There are also all the versions of me from various times in my life who I comfort and love as well. There’s 5-year-old me, unsure of the world, unable to make friends, but super creative and sweet. There’s 10-year-old me, numb and reeling from a pain that makes no sense, but sharp and stronger than she knows. There’s 15-year-old me, shocked and sad and unable to cope and so very angry, but beautiful and powerful and able to create a coping system within herself that carries her through the pain. By seeing these parts of me as separate and deserving of love and kindness, I can heal so much easier. I can give them the love they didn’t get when they needed it most.
This mode of therapy has been so helpful, so powerful for me that I have learned to do it on my own, without my therapist’s help. I can feel an emotion that’s overwhelming, distance myself from it, give it a form and personality, and give it whatever I need most at that moment. It has been truly life changing.
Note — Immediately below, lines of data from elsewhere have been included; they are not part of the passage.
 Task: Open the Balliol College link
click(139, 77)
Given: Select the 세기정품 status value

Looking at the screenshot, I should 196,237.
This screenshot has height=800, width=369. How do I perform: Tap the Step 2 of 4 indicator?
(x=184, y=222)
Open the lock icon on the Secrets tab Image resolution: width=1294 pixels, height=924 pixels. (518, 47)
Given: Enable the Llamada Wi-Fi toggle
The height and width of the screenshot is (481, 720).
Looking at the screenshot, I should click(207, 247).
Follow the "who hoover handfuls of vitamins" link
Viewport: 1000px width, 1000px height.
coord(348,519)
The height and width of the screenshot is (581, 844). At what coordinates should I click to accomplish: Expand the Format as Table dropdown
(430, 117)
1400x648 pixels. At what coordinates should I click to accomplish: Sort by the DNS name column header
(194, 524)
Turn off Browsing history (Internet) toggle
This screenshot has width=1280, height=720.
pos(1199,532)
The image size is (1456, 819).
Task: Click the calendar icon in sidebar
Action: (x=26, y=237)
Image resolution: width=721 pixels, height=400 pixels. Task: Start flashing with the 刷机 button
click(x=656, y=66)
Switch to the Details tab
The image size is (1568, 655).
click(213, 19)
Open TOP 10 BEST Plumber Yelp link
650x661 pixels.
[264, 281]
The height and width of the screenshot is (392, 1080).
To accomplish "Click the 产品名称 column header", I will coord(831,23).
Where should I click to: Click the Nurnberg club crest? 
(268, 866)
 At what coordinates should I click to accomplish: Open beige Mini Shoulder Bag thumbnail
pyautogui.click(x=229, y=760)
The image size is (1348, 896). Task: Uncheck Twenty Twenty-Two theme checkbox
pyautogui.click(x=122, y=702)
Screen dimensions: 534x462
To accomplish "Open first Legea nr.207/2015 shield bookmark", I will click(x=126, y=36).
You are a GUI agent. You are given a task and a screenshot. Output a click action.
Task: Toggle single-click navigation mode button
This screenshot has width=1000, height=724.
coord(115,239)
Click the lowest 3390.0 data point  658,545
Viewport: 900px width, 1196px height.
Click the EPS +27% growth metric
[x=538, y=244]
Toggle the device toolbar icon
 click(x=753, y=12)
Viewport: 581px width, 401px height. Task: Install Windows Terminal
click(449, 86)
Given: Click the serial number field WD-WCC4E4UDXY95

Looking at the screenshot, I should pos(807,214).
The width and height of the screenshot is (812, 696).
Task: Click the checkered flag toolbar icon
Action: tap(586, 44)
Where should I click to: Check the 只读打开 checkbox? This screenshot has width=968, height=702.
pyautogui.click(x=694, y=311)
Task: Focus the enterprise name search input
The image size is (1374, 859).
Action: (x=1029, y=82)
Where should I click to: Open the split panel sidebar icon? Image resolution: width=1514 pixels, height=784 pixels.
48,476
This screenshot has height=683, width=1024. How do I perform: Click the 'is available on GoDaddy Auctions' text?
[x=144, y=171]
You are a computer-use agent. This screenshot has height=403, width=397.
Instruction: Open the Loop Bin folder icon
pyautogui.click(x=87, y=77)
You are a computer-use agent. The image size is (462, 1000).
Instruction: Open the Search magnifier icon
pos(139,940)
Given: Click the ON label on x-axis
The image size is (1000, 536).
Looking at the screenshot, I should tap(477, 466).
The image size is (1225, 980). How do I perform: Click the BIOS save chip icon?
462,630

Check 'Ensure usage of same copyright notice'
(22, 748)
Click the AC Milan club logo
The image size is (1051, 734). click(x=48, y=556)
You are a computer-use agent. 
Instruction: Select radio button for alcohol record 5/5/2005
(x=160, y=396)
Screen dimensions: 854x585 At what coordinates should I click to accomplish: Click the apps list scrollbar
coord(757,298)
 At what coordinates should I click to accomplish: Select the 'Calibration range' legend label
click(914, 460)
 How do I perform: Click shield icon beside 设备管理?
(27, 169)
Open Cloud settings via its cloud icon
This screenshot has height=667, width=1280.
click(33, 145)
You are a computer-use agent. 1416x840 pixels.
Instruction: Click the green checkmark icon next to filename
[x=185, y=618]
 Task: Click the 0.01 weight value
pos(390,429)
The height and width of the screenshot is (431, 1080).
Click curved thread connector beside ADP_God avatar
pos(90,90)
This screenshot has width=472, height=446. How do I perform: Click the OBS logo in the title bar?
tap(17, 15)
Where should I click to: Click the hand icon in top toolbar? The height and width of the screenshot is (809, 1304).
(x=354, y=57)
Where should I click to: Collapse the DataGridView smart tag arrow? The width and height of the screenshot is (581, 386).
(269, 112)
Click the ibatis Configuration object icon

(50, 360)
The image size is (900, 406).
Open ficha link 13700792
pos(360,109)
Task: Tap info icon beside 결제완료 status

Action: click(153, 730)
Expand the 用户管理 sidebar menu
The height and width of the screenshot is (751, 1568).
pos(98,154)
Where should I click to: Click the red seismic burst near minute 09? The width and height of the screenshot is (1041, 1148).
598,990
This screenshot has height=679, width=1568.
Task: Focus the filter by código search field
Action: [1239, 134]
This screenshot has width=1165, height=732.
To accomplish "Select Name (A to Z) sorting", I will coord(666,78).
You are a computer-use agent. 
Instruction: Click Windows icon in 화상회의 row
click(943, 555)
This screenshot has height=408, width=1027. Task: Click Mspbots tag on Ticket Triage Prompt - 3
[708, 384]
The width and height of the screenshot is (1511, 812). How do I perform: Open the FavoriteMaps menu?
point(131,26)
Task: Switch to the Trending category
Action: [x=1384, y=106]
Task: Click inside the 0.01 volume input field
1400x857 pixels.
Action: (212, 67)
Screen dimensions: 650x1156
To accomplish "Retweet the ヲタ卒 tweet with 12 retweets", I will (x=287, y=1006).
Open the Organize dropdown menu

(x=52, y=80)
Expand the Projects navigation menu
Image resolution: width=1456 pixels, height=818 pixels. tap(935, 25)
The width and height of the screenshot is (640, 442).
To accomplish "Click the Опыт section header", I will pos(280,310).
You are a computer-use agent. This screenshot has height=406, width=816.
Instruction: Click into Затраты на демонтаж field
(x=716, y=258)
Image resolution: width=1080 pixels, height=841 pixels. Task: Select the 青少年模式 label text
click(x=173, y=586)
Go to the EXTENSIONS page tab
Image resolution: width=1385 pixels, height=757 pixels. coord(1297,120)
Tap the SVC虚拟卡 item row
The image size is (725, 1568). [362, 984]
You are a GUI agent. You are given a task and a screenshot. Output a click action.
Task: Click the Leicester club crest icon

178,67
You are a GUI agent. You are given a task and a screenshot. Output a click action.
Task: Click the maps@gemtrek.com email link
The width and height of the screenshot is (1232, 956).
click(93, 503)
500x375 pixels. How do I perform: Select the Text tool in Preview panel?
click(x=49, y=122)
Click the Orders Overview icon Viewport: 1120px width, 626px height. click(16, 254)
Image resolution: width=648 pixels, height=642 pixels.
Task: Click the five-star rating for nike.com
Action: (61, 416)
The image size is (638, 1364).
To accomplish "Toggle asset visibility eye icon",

I don’t recommend starting this practice on your own. As always, it’s best to speak to a professional (of which I am not) before attempting these kinds of things by yourself. Not only can it be scary to work with these parts of yourself all alone, but a therapist can guide you in knowing which parts of you are safest to meet first, and determine what it is that specific part needs from you. It can be scary when you try to dig deep into your psyche to pull out something dark and painful you aren’t ready for, so be sure to have someone helping you along the way as you learn the process.
I hope this article was helpful in one way or another. Even if you are one of those people who are skeptical of therapy, or woo-woo things, or even just cultivating imagination as an adult, I encourage you to give it all a second thought. Maybe the next time you have an overwhelming emotion that doesn’t make a lot of sense, you can think about my story and wonder if there’s a better way to approach it. A way that is more compassionate, loving, and exactly what you really need.